Archives Discussions

atlemann · ‎05-02-2011

Hi!

I have a simulation with a huge 3D dataset which I cannot fit into a single GPU. I have a machine with 4 GPUs which I want to work together. I split the dataset into 4 sub-cubes and want only a single sub-cube to be allocated on each device. For each simulation step I have to communicate ghost layers between the devices. What is the best way to do this?

- Creating 1 context with 4 GPUs?
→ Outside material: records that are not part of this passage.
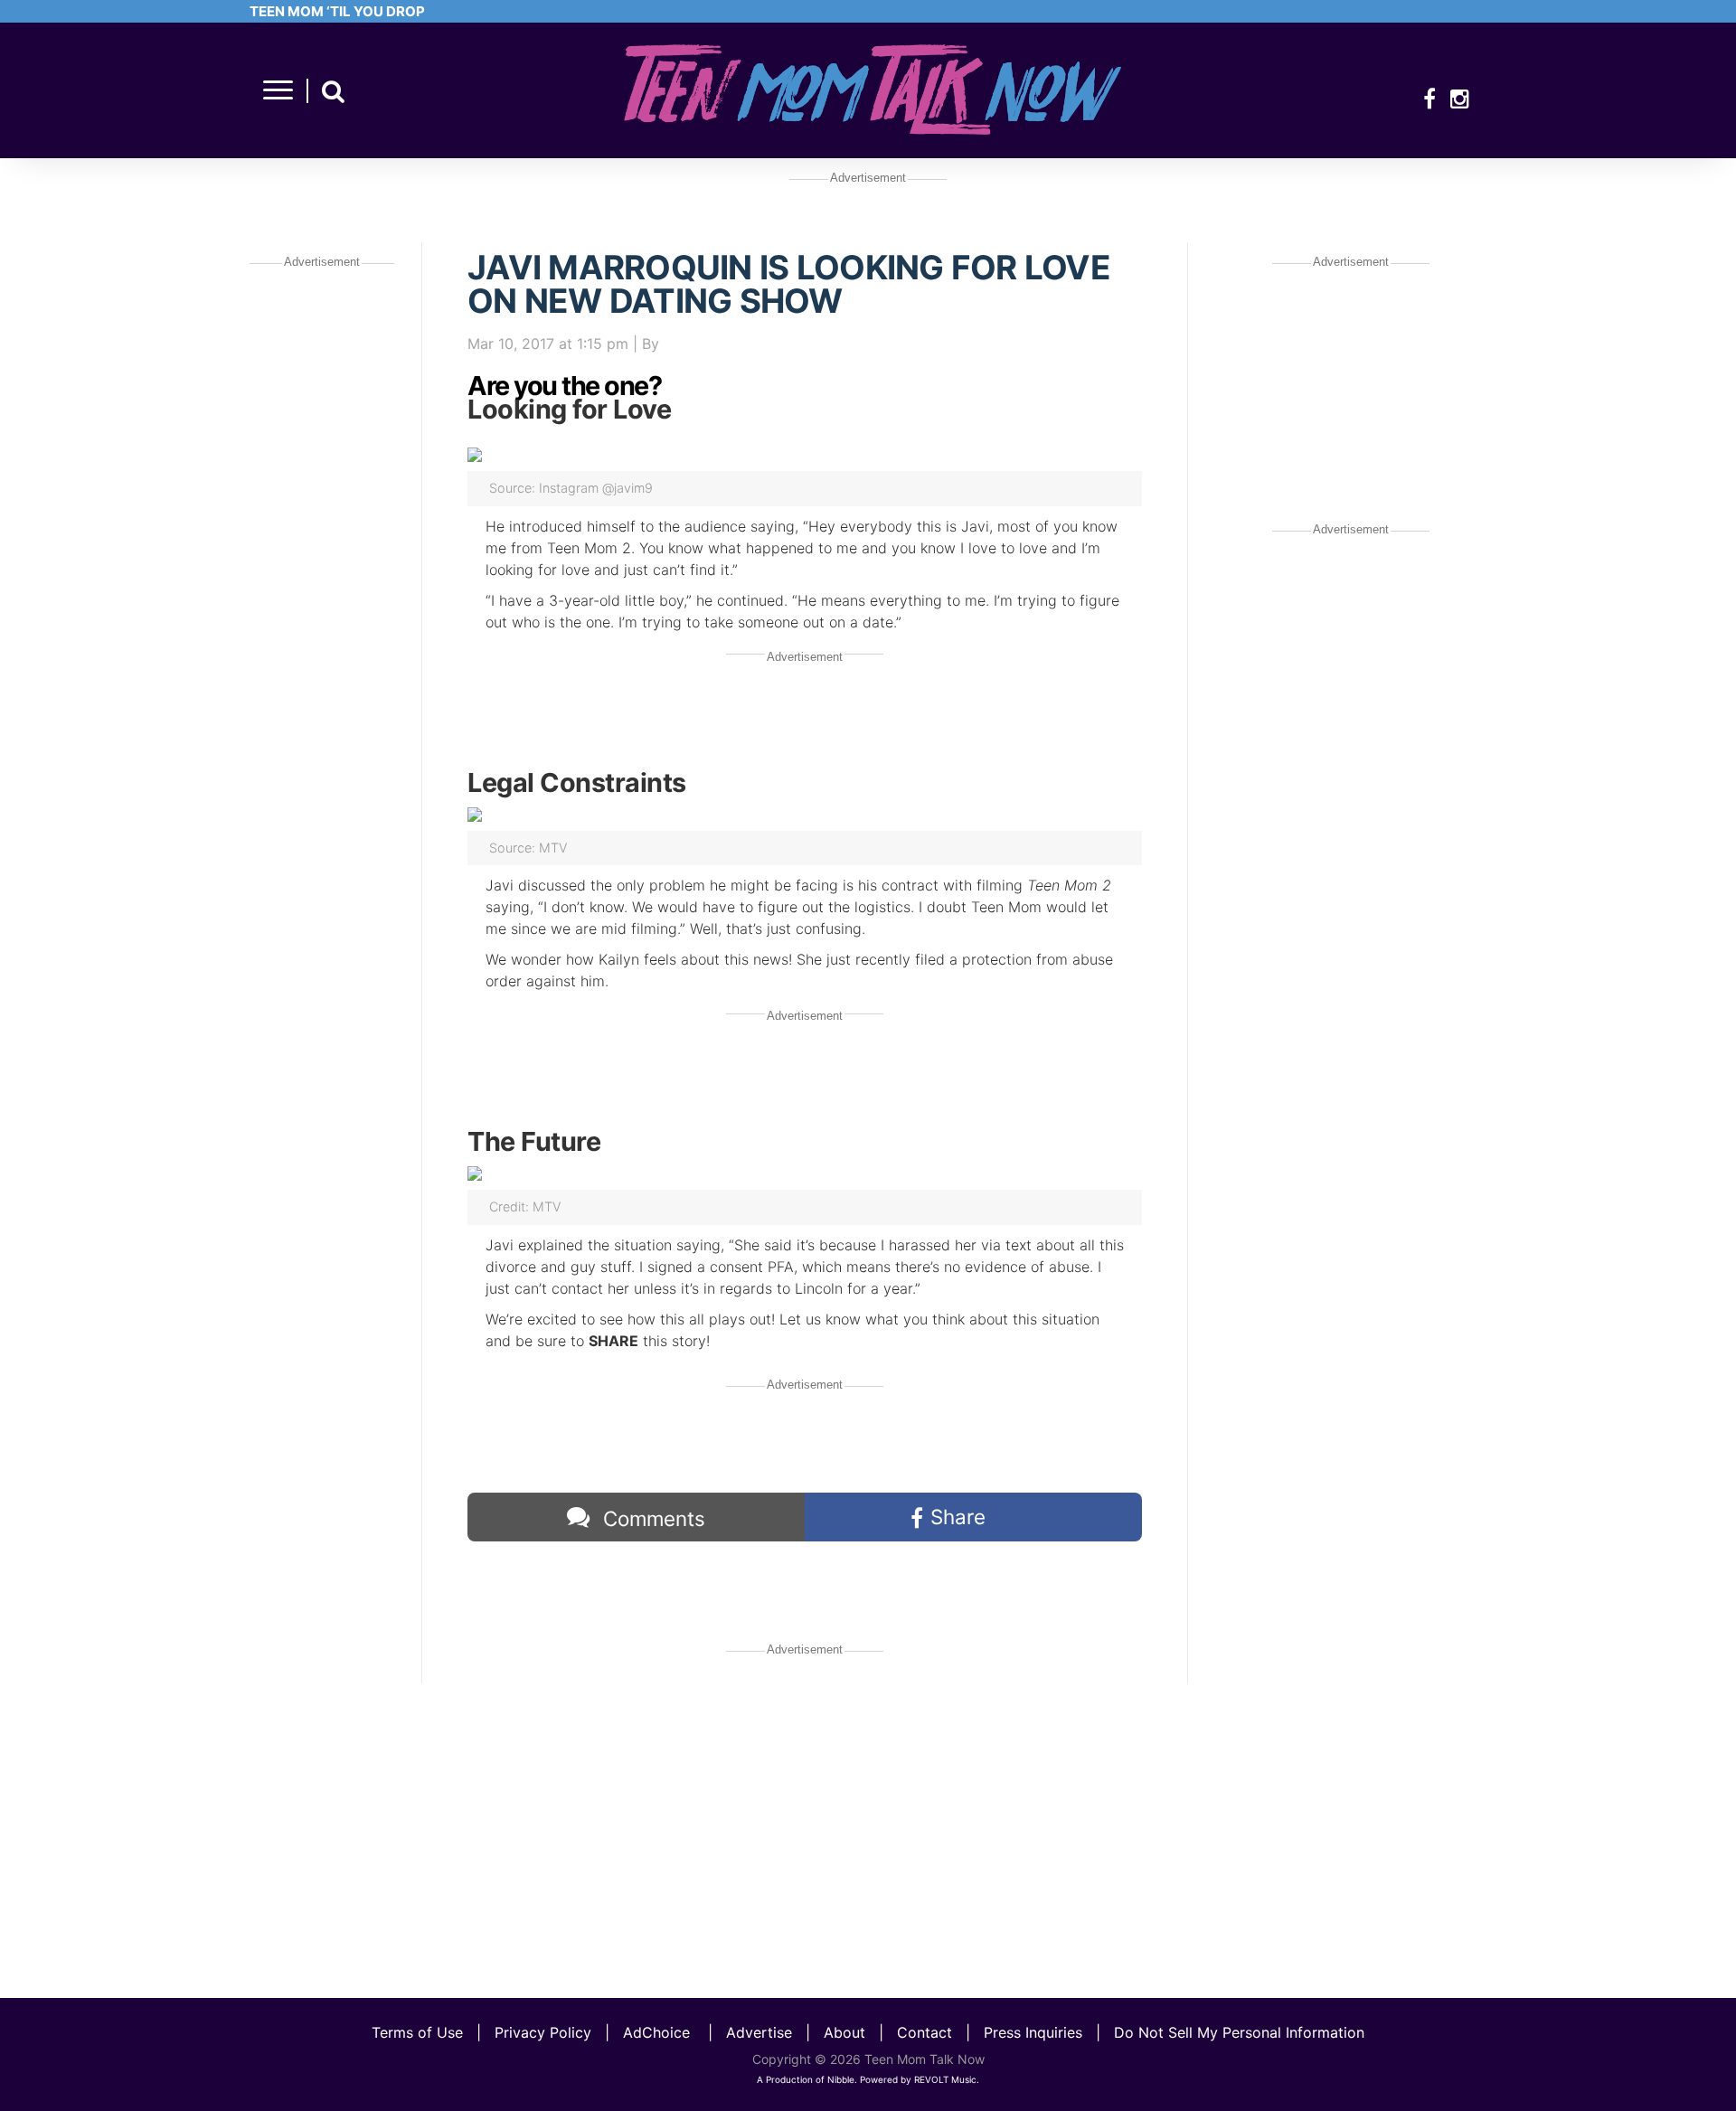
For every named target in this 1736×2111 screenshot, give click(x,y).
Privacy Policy (543, 2032)
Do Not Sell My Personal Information (1239, 2032)
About (844, 2032)
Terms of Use (417, 2032)
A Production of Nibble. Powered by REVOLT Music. (868, 2079)
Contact (924, 2032)
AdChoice (656, 2032)
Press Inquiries (1033, 2032)
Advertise (759, 2032)
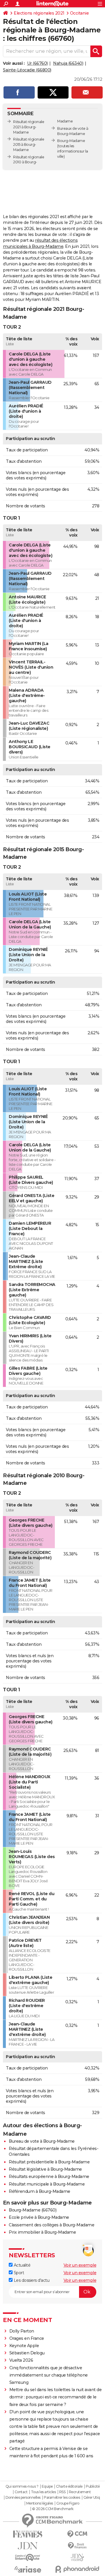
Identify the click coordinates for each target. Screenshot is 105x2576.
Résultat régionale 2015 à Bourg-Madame (28, 144)
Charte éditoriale (69, 2486)
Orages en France (26, 2338)
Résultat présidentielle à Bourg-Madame (49, 2162)
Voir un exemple (80, 2265)
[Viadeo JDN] (77, 2557)
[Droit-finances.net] (77, 2545)
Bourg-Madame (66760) (32, 2210)
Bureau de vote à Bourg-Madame (42, 2141)
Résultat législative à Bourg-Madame (45, 2169)
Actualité (21, 2265)
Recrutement (80, 2492)
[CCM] (77, 2534)
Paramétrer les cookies (62, 2498)
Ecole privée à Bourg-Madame (39, 2217)
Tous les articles (43, 2492)
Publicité (93, 2486)
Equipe (47, 2486)
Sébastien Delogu (27, 2353)
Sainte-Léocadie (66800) (27, 70)
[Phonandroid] (77, 2569)
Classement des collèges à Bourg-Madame (51, 2225)
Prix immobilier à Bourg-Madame (42, 2232)
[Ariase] (27, 2569)
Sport (18, 2272)
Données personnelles (23, 2498)
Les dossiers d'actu (31, 2280)
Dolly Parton (21, 2331)
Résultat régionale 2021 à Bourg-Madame (28, 127)
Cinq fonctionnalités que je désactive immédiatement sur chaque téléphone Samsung (48, 2375)
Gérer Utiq (91, 2498)
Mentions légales (39, 2503)
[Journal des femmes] (27, 2534)
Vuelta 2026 (21, 2360)
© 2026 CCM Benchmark (53, 2509)
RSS (62, 2492)
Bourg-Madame (71, 141)
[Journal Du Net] (27, 2545)
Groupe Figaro (67, 2503)
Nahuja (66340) (68, 63)
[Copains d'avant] (27, 2557)
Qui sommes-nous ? (22, 2486)
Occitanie (79, 13)
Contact (21, 2492)
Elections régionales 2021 (39, 13)
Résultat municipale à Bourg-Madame (47, 2184)
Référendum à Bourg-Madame (39, 2191)
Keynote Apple (24, 2345)
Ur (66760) (37, 63)
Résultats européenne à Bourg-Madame (49, 2176)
Will all GPUs get all sub-cubes allocated, since buffer creation is for a context and not device?
- Creating 4 contexts with 1 GPU? It is possible to synchronize between contexts?

What commands should I use to transfer data directly from one GPU to another?

Sincerely,
Atle

nou · ‎05-02-2011

AMD OpenCl implementation allocate buffer on device on the first use. you can allocate 8GB of buffers. when you dont pass COPY_HOST_PTR then they are not allocated at all. when you do they are copied to host memory. they are allocated at device only when you enqueue kernel which use them.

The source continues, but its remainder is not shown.